Granted, this is still hard to read, because a lot is happening in this one line of code, but still: I’d argue it’s much easier to parse, because opening and closing parentheses and commas carry much more information than a simple space could. Spaces are also commonly used to align or balance things as has happened around the pipe char. Does this carry semantic meaning? Nope, not in this case!

A visualization of what different symbols of the templating syntax mean in our example. It turns out that the space char carries three differnt meanings: an aesthtic space, a start of a parameter list, a delimiter between parameters.

The space is doing an enormous amount of overtime here and I have yet to see a good justification of muddling the waters like this. The only reason I could see is that you have to balance parentheses, meaning you’re ending up with the line ending in ))). The best part is that you still need parens in any case, you just have to put them around the whole function expression! The real template version safes you two parentheses for the price of a parsing headache. I feel like that’s not worth it.

Let’s move on: It should be super easy to limit the list of pages to only include a certain category of posts, right? Would this have been what you’d come up with on the first try?

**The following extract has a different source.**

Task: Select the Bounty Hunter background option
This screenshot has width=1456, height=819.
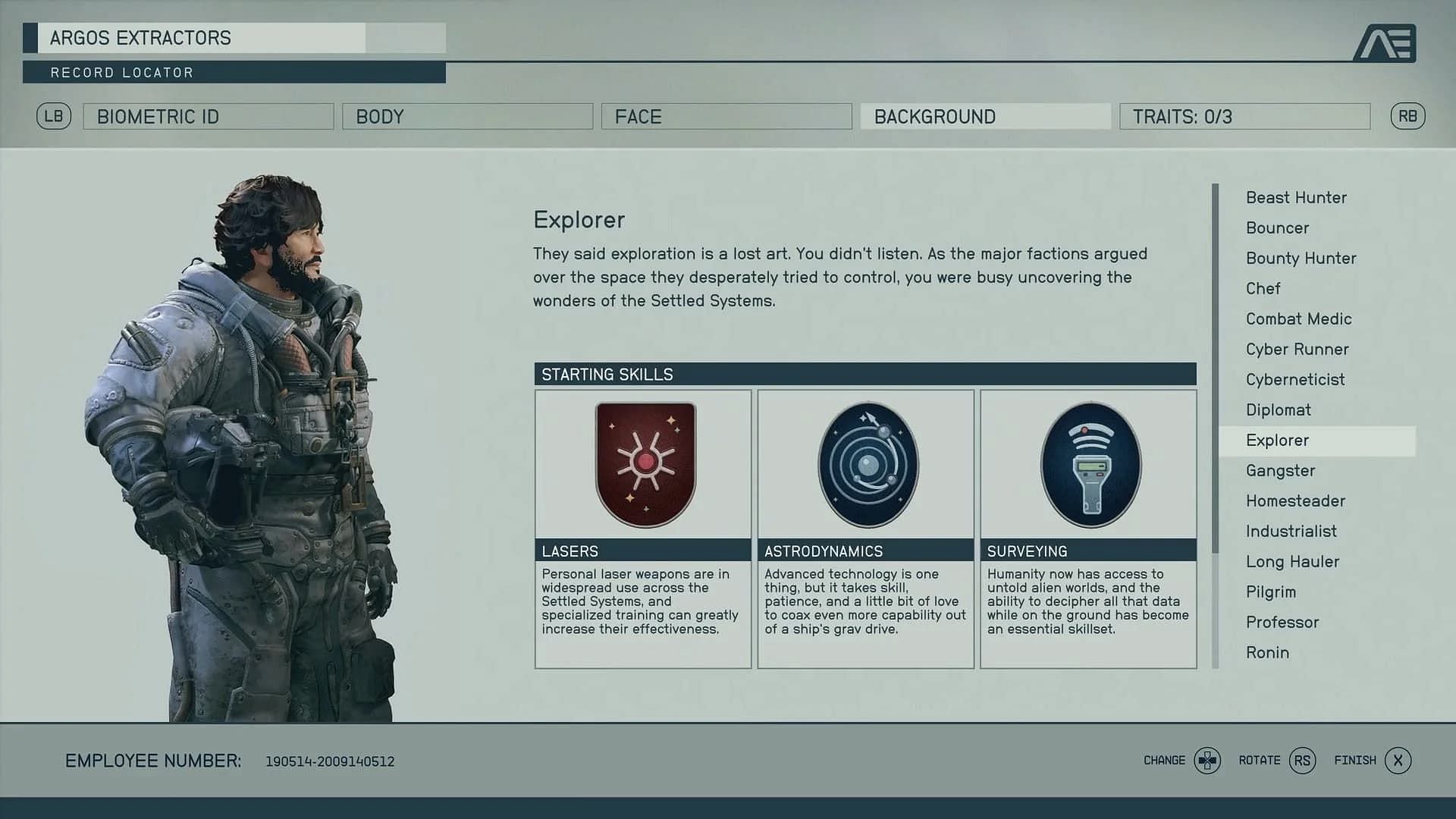Action: (1301, 257)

{{ $allPosts := where .Site.Pages.ByDate.Reverse "Type" "post" }}
{{ $allDailyDogos := where .Site.Pages "Params.categories" "intersect" (slice "DailyDogo") }}
{{ $onlyDogos := intersect $allPosts $allDailyDogos }}
{{ $paginator := .Paginate ($onlyDogos) (index .Site.Params "archive-paginate" | default 25) }}

So far so good. How about the inverse? You’ll find that there is no way to tell the line $allDailyDogos to simply do the inverse. There is no "not intersect" or whatever. You have to use another function called symdiff:

{{ $allPosts := where .Site.Pages.ByDate.Reverse "Type" "post" }}
{{ $allDailyDogos := where .Site.Pages "Params.categories" "intersect" (slice "DailyDogo") }}
{{ $noDogos := symdiff $allDailyDogos $allPosts }}
{{ $paginator := .Paginate ($noDogos) (index .Site.Params "archive-paginate" | default 25) }}

Symdiff is short for symmetric difference and means here that we want all elements from the $allPosts array that are not part of the $allDailyDogos array. Meaning we are keeping only those posts, which is like filtering for the inverse of the $onlyDogos array from before.

We could have mashed this all into one line to make it totally unreadable, but I think this is instructive and it would have not been anymore readable in other template languages (if they even would’ve been able to deal with this as a one liner). Still:

  • Why do I need to make a slice/array out of “DailyDogo”?
  • Why is there no NOT operator? - it would’ve been nice in two instances: 1. inside the where function to save an extra call to symdiff or 2. as a better (I’d say) alternative to using symdiff, because people think more along the lines of “all but not these kinds of things” instead of “symmetrical difference of these two sets”.
  • Why is it so hard to chain conditions to the where function to the point where you’d rather create two arrays instead of filtering the array down in one step?

Ugh. There is so much in just this one line - and the subsequent slight changes I have done - that I find weird and unergonomic. I hope I could also show that it’s not complete and utter failure to understand what’s going on, either. Sometimes things are just badly designed for the most obvious use cases in order to accommodate fancier goals. I’d rahter have a templating syntax/language that makes things easier. If that makes it more boring: Good. I’m here to improve my blog first and foremost.